I think we've reached a point where the President could propose repealing the ACA and the GOP congress would be against it.
Obama Offers to Cut Corporate Tax Rate as Part of Jobs Deal
WASHINGTON — President Obama, in a bid to break a stalemate with the Republican-controlled House, will revive on Tuesday his proposal to cut corporate tax rates in return for a commitment from Republicans to invest more in programs spurring middle-class jobs.
Using a cavernous Amazon distribution center in Chattanooga, Tenn., as his backdrop, Mr. Obama will describe a “grand bargain” on jobs that White House officials say will stimulate the economy, as well as give businesses the lower tax rates they have long sought. It would be the first new proposal of his economic offensive, setting the stage for the fall budget fights with Congressional Republicans. But the packaging is what is new, not the ideas.
The terms of Mr. Obama’s tax plan are those that Timothy F. Geithner, his former Treasury secretary, first proposed in early 2012, as the presidential campaign was getting under way: the corporate tax rate would be reduced to 28 percent, from 35 percent, with a lower rate of 25 percent for manufacturers.
At the time, Mr. Obama’s ultimate Republican rival, Mitt Romney, was proposing a 25 percent corporate rate, the same level that Republicans in Congress espouse now.

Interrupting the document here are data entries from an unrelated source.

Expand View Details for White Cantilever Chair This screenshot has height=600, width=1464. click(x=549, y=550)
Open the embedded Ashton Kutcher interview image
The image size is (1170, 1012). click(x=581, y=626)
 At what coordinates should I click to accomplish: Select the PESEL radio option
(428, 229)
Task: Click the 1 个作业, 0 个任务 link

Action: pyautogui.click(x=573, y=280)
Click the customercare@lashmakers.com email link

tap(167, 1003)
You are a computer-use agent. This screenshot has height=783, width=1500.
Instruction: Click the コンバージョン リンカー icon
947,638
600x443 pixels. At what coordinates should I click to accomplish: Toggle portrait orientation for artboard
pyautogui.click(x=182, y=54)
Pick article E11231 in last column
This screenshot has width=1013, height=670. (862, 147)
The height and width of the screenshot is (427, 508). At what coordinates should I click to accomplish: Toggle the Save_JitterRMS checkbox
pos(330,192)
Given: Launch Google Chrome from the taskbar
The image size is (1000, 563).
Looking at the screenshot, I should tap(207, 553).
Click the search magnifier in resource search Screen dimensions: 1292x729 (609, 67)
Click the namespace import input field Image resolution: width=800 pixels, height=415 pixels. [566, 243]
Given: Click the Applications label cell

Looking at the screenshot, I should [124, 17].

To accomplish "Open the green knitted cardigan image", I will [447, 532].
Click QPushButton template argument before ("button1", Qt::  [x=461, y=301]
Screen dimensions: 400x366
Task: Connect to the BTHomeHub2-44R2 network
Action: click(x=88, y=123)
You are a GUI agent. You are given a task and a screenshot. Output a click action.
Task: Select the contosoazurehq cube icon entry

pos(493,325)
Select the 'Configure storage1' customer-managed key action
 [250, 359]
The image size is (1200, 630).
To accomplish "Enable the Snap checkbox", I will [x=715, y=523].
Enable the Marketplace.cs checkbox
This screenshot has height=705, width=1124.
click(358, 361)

While the White House is advertising the move as a big concession, Republicans dismissed the proposal even before the president had spoken in Tennessee, based on advance news reports.
“It’s the opposite of a concession,” said Brendan Buck, a spokesman for House Speaker John A. Boehner, Republican of Ohio.
For two years, Republicans have rejected the bulk of Mr. Obama’s initiatives to create jobs by investing in public-works projects, higher education, advanced manufacturing and scientific research. A big reason was that he previously has paired those ideas — to offset the spending and avoid adding to annual budget deficits — with proposals to repeal or reduce tax breaks for wealthy individuals and corporations, especially oil companies, that Republicans reject.
The White House did not offer details on whether its corporate tax cut would have to go hand in hand with reductions on current tax breaks for businesses. A separate complication for the administration, in seeking a different, lower tax rate for manufacturing companies, would be in defining manufacturing for purposes of assessing which corporations would qualify.
The administration also was not specific about the jobs spending, though Mr. Obama’s priorities have been clear since he first outlined them in an address to a joint session of Congress in September 2011, and he has proposed details since then in his annual budgets. But the House has ignored the proposals.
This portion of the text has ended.